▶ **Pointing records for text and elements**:
* * * *

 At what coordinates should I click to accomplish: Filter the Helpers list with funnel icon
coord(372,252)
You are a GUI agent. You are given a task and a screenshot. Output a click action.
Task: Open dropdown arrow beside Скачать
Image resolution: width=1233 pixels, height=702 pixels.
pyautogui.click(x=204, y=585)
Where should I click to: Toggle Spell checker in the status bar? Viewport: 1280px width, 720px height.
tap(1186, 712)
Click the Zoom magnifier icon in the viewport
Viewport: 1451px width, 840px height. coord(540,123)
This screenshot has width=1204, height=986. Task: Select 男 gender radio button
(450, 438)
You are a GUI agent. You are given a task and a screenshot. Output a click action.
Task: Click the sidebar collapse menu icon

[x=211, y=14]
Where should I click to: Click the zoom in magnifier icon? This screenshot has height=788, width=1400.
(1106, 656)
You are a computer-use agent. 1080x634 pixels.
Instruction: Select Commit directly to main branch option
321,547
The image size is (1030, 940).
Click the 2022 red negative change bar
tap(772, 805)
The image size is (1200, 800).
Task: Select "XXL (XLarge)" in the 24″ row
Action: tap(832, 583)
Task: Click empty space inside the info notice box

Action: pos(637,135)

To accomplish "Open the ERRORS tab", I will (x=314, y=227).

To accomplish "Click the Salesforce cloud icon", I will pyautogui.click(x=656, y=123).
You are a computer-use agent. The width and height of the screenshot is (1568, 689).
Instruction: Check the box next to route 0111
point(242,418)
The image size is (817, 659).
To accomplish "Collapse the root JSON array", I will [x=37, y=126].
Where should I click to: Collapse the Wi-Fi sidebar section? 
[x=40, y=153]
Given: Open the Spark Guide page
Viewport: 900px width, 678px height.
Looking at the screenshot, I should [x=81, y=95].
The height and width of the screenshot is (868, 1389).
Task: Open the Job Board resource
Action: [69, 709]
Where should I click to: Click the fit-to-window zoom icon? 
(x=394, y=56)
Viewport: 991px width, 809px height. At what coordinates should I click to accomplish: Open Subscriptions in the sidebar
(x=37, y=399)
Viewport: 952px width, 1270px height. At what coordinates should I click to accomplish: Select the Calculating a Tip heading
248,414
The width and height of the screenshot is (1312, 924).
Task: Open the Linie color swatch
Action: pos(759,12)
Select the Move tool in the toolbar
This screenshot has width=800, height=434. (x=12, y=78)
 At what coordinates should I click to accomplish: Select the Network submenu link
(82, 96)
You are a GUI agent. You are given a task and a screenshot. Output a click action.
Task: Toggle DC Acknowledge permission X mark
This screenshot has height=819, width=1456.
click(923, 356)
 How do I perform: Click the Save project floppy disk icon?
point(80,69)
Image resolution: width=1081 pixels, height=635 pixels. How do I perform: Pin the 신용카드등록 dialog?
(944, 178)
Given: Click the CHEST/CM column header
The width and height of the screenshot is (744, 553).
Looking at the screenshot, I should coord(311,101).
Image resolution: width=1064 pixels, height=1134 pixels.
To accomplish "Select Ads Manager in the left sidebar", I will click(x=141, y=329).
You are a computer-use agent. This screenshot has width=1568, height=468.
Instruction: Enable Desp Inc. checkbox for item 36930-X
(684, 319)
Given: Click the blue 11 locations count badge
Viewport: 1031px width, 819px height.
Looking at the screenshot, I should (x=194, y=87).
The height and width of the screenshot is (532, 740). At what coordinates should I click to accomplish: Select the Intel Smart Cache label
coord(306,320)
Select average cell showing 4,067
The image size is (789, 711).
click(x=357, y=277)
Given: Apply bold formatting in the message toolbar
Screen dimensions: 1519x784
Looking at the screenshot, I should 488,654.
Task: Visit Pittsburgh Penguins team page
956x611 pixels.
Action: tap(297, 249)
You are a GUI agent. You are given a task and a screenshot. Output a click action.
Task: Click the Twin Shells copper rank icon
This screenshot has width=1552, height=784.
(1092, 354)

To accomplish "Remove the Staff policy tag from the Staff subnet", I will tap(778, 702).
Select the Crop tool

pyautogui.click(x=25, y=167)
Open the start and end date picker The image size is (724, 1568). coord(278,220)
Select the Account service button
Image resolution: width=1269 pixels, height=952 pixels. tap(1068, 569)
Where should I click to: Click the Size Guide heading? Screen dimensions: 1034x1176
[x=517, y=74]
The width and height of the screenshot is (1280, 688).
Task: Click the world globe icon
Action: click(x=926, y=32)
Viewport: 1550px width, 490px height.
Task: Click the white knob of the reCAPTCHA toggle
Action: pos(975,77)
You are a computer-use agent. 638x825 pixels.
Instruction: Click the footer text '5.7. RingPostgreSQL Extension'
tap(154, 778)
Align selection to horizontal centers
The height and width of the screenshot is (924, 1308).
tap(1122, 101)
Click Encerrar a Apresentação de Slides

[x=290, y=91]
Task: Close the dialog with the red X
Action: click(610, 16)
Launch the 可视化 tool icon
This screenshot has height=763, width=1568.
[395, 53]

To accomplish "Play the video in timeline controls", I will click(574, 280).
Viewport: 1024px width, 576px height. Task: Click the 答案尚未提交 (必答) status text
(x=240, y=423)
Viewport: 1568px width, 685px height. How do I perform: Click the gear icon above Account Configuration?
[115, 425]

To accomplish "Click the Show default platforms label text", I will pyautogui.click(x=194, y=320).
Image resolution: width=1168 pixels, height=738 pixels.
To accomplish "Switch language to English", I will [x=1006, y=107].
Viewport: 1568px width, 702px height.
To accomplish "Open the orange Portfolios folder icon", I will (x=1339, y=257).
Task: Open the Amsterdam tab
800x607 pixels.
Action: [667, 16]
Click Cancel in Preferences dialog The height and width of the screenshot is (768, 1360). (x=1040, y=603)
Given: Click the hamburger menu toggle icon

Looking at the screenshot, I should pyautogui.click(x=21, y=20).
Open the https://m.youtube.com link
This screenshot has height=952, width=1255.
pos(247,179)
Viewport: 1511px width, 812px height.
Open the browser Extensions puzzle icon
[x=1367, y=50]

* * * *

▶ **What to produce**:
Rewrite the lines above, renaming "GUI agent" to "screen assistant" everywhere it occurs and leaving everything else unchanged.

▶ **Full response**:
 At what coordinates should I click to accomplish: Filter the Helpers list with funnel icon
coord(372,252)
You are a screen assistant. You are given a task and a screenshot. Output a click action.
Task: Open dropdown arrow beside Скачать
Image resolution: width=1233 pixels, height=702 pixels.
pyautogui.click(x=204, y=585)
Where should I click to: Toggle Spell checker in the status bar? Viewport: 1280px width, 720px height.
tap(1186, 712)
Click the Zoom magnifier icon in the viewport
Viewport: 1451px width, 840px height. coord(540,123)
This screenshot has width=1204, height=986. Task: Select 男 gender radio button
(450, 438)
You are a screen assistant. You are given a task and a screenshot. Output a click action.
Task: Click the sidebar collapse menu icon

[x=211, y=14]
Where should I click to: Click the zoom in magnifier icon? This screenshot has height=788, width=1400.
(1106, 656)
You are a computer-use agent. 1080x634 pixels.
Instruction: Select Commit directly to main branch option
321,547
The image size is (1030, 940).
Click the 2022 red negative change bar
tap(772, 805)
The image size is (1200, 800).
Task: Select "XXL (XLarge)" in the 24″ row
Action: tap(832, 583)
Task: Click empty space inside the info notice box

Action: pos(637,135)

To accomplish "Open the ERRORS tab", I will (x=314, y=227).

To accomplish "Click the Salesforce cloud icon", I will pyautogui.click(x=656, y=123).
You are a computer-use agent. The width and height of the screenshot is (1568, 689).
Instruction: Check the box next to route 0111
point(242,418)
The image size is (817, 659).
To accomplish "Collapse the root JSON array", I will [x=37, y=126].
Where should I click to: Collapse the Wi-Fi sidebar section? 
[x=40, y=153]
Given: Open the Spark Guide page
Viewport: 900px width, 678px height.
Looking at the screenshot, I should [x=81, y=95].
The height and width of the screenshot is (868, 1389).
Task: Open the Job Board resource
Action: [69, 709]
Where should I click to: Click the fit-to-window zoom icon? 
(x=394, y=56)
Viewport: 991px width, 809px height. At what coordinates should I click to accomplish: Open Subscriptions in the sidebar
(x=37, y=399)
Viewport: 952px width, 1270px height. At what coordinates should I click to accomplish: Select the Calculating a Tip heading
248,414
The width and height of the screenshot is (1312, 924).
Task: Open the Linie color swatch
Action: pos(759,12)
Select the Move tool in the toolbar
This screenshot has width=800, height=434. (x=12, y=78)
 At what coordinates should I click to accomplish: Select the Network submenu link
(82, 96)
You are a screen assistant. You are given a task and a screenshot. Output a click action.
Task: Toggle DC Acknowledge permission X mark
This screenshot has height=819, width=1456.
click(923, 356)
 How do I perform: Click the Save project floppy disk icon?
point(80,69)
Image resolution: width=1081 pixels, height=635 pixels. How do I perform: Pin the 신용카드등록 dialog?
(944, 178)
Given: Click the CHEST/CM column header
The width and height of the screenshot is (744, 553).
Looking at the screenshot, I should coord(311,101).
Image resolution: width=1064 pixels, height=1134 pixels.
To accomplish "Select Ads Manager in the left sidebar", I will click(x=141, y=329).
You are a computer-use agent. This screenshot has width=1568, height=468.
Instruction: Enable Desp Inc. checkbox for item 36930-X
(684, 319)
Given: Click the blue 11 locations count badge
Viewport: 1031px width, 819px height.
Looking at the screenshot, I should (x=194, y=87).
The height and width of the screenshot is (532, 740). At what coordinates should I click to accomplish: Select the Intel Smart Cache label
coord(306,320)
Select average cell showing 4,067
The image size is (789, 711).
click(x=357, y=277)
Given: Apply bold formatting in the message toolbar
Screen dimensions: 1519x784
Looking at the screenshot, I should 488,654.
Task: Visit Pittsburgh Penguins team page
956x611 pixels.
Action: tap(297, 249)
You are a screen assistant. You are given a task and a screenshot. Output a click action.
Task: Click the Twin Shells copper rank icon
This screenshot has width=1552, height=784.
(1092, 354)

To accomplish "Remove the Staff policy tag from the Staff subnet", I will tap(778, 702).
Select the Crop tool

pyautogui.click(x=25, y=167)
Open the start and end date picker The image size is (724, 1568). coord(278,220)
Select the Account service button
Image resolution: width=1269 pixels, height=952 pixels. tap(1068, 569)
Where should I click to: Click the Size Guide heading? Screen dimensions: 1034x1176
[x=517, y=74]
The width and height of the screenshot is (1280, 688).
Task: Click the world globe icon
Action: click(x=926, y=32)
Viewport: 1550px width, 490px height.
Task: Click the white knob of the reCAPTCHA toggle
Action: pos(975,77)
You are a computer-use agent. 638x825 pixels.
Instruction: Click the footer text '5.7. RingPostgreSQL Extension'
tap(154, 778)
Align selection to horizontal centers
The height and width of the screenshot is (924, 1308).
tap(1122, 101)
Click Encerrar a Apresentação de Slides

[x=290, y=91]
Task: Close the dialog with the red X
Action: click(610, 16)
Launch the 可视化 tool icon
This screenshot has height=763, width=1568.
[395, 53]

To accomplish "Play the video in timeline controls", I will click(574, 280).
Viewport: 1024px width, 576px height. Task: Click the 答案尚未提交 (必答) status text
(x=240, y=423)
Viewport: 1568px width, 685px height. How do I perform: Click the gear icon above Account Configuration?
[115, 425]

To accomplish "Click the Show default platforms label text", I will pyautogui.click(x=194, y=320).
Image resolution: width=1168 pixels, height=738 pixels.
To accomplish "Switch language to English", I will [x=1006, y=107].
Viewport: 1568px width, 702px height.
To accomplish "Open the orange Portfolios folder icon", I will (x=1339, y=257).
Task: Open the Amsterdam tab
800x607 pixels.
Action: [667, 16]
Click Cancel in Preferences dialog The height and width of the screenshot is (768, 1360). (x=1040, y=603)
Given: Click the hamburger menu toggle icon

Looking at the screenshot, I should pyautogui.click(x=21, y=20).
Open the https://m.youtube.com link
This screenshot has height=952, width=1255.
pos(247,179)
Viewport: 1511px width, 812px height.
Open the browser Extensions puzzle icon
[x=1367, y=50]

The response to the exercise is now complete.